> _Task list_
• a. Can you retype the part of the DataCollector example from "import threading" to "value_serializer=lambda v: json.dumps(v).encode('utf-8'))"?
• b. Answer these about the DataCollector example:
(i) What does the DataCollector class use for distributed data collection?
(ii) What URL is assigned to self.base_url?
(iii) What topic name is passed to KafkaConsumer?
• c. Could you proceed with the DataCollector code example, picking up right after its last line?

> _Document text_

This will create a single EXE file for the project, which can be distributed and run on other machines.

Example Usage

DataCollector: The DataCollector class is responsible for distributed data collection using Kafka and APIs.

import threading
import requests
from kafka import KafkaProducer, KafkaConsumer
from kafka.errors import KafkaError
from typing import List, Dict
import json

class DataCollector:
    def __init__(self, api_key: str, kafka_servers: List[str]):
        self.api_key = api_key
        self.base_url = "https://api.example.com/data"
        self.producer = KafkaProducer(bootstrap_servers=kafka_servers, value_serializer=lambda v: json.dumps(v).encode('utf-8'))
        self.consumer = KafkaConsumer('data-topic', bootstrap_servers=kafka_servers, value_deserializer=lambda m: json.loads(m.decode('utf-8')))
        self.data_lock = threading.Lock()

    def collect_data_from_api(self, data_type: str) -> List[Dict]:
        headers = {"Authorization": f"Bearer {self.api_key}"}
        params = {"type": data_type}
        response = requests.get(self.base_url, headers=headers, params=params)
        if response.status_code == 200:
            return response.json()
        else:
            response.raise_for_status()

> _Entries shown_
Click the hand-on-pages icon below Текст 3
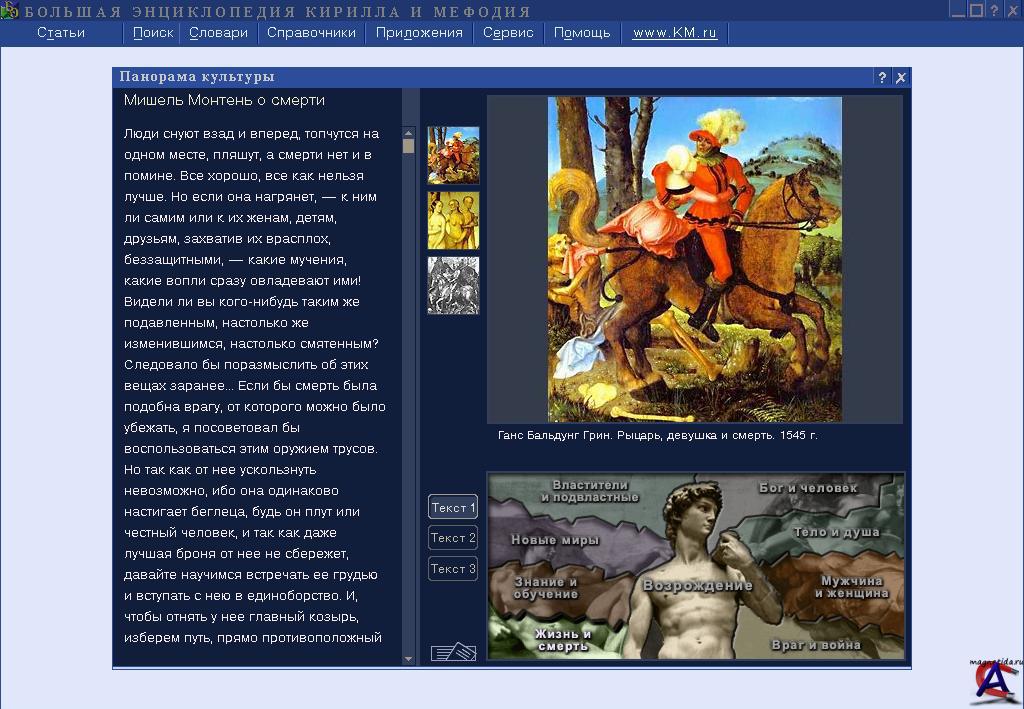The image size is (1024, 709). click(x=453, y=651)
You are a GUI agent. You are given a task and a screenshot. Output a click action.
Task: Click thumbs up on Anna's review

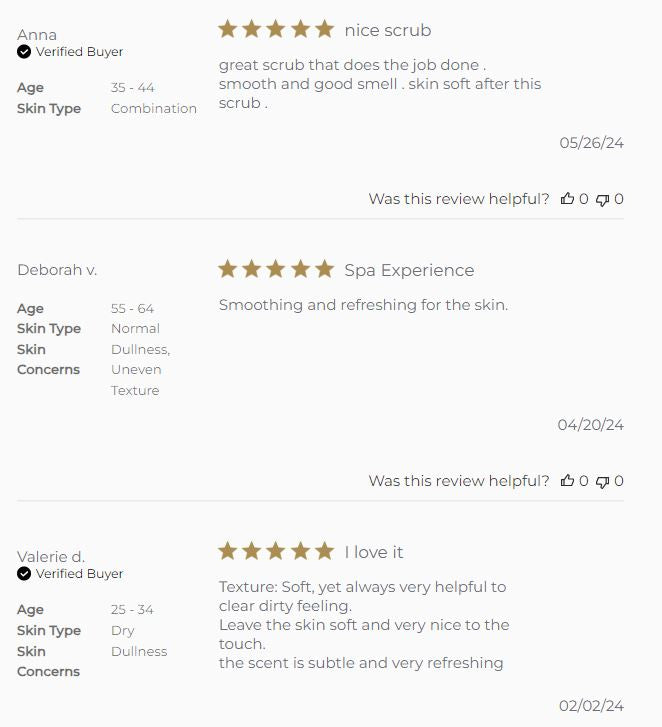click(567, 199)
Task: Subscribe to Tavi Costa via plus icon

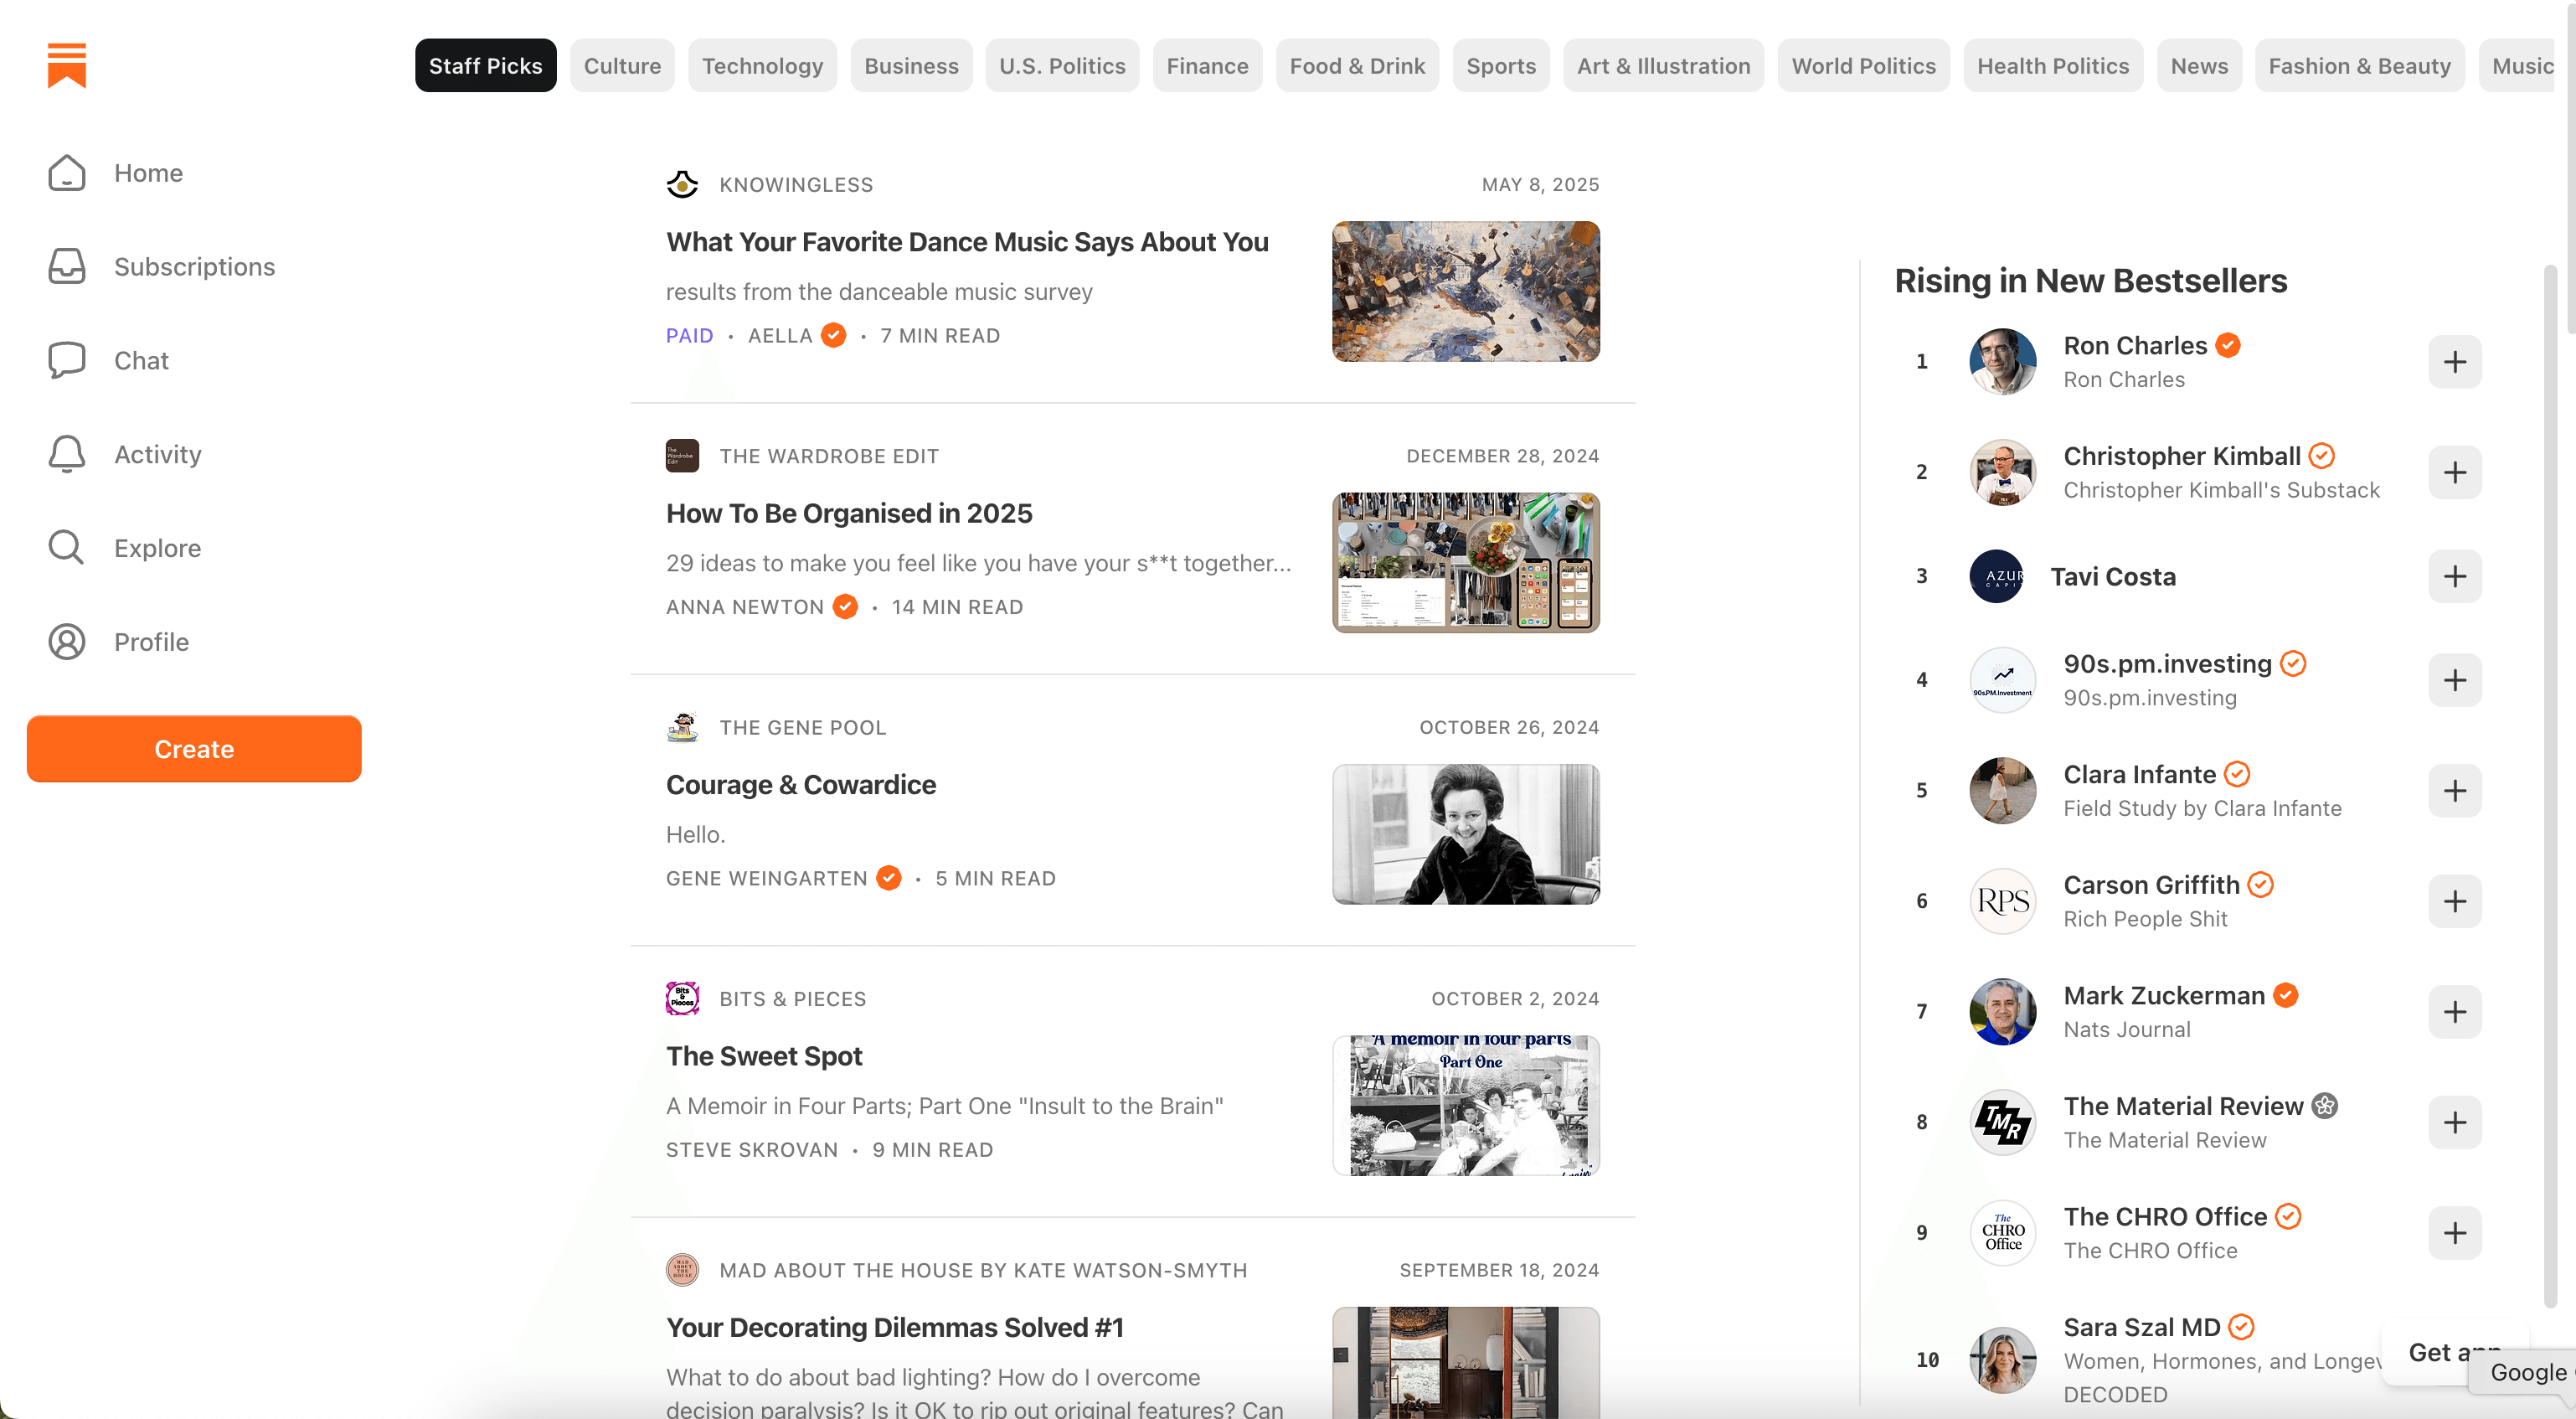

> _The responses_
• a.
import threading
import requests
from kafka import KafkaProducer, KafkaConsumer
from kafka.errors import KafkaError
from typing import List, Dict
import json

class DataCollector:
    def __init__(self, api_key: str, kafka_servers: List[str]):
        self.api_key = api_key
        self.base_url = "https://api.example.com/data"
        self.producer = KafkaProducer(bootstrap_servers=kafka_servers, value_serializer=lambda v: json.dumps(v).encode('utf-8'))

• b.
(i) Kafka and APIs
(ii) https://api.example.com/data
(iii) data-topic

• c.
    def produce_data(self, data_type: str):
        data = self.collect_data_from_api(data_type)
        for item in data:
            self.producer.send('data-topic', item)

    def collect_data_threaded(self, data_types: List[str]):
        threads = []
        for data_type in data_types:
            thread = threading.Thread(target=self.produce_data, args=(data_type,))
            threads.append(thread)
            thread.start()

        for thread in threads:
            thread.join()

    def classify_data(self) -> Dict[str, List[Dict]]:
        classified_data = {"text": [], "image": [], "audio": [], "video": [], "code": []}
        for message in self.consumer:
            item = message.value
            if item["type"] == "text":
                classified_data["text"].append(item)
            elif item["type"] == "image":
                classified_data["image"].append(item)
            elif item["type"] == "audio":
                classified_data["audio"].append(item)
            elif item["type"] == "video":
                classified_data["video"].append(item)
            elif item["type"] == "code":
                classified_data["code"].append(item)
        return classified_data

    def store_data(self, classified_data: Dict):
        # Add your storage logic here (e.g., Ceph or DAOS)
        pass

# Example usage
if __name__ == "__main__":
    api_key = "your_api_key_here"
    kafka_servers = ["localhost:9092"]
    data_types = ["text", "image", "audio", "video", "code"]
    collector = DataCollector(api_key, kafka_servers)
    collector.collect_data_threaded(data_types)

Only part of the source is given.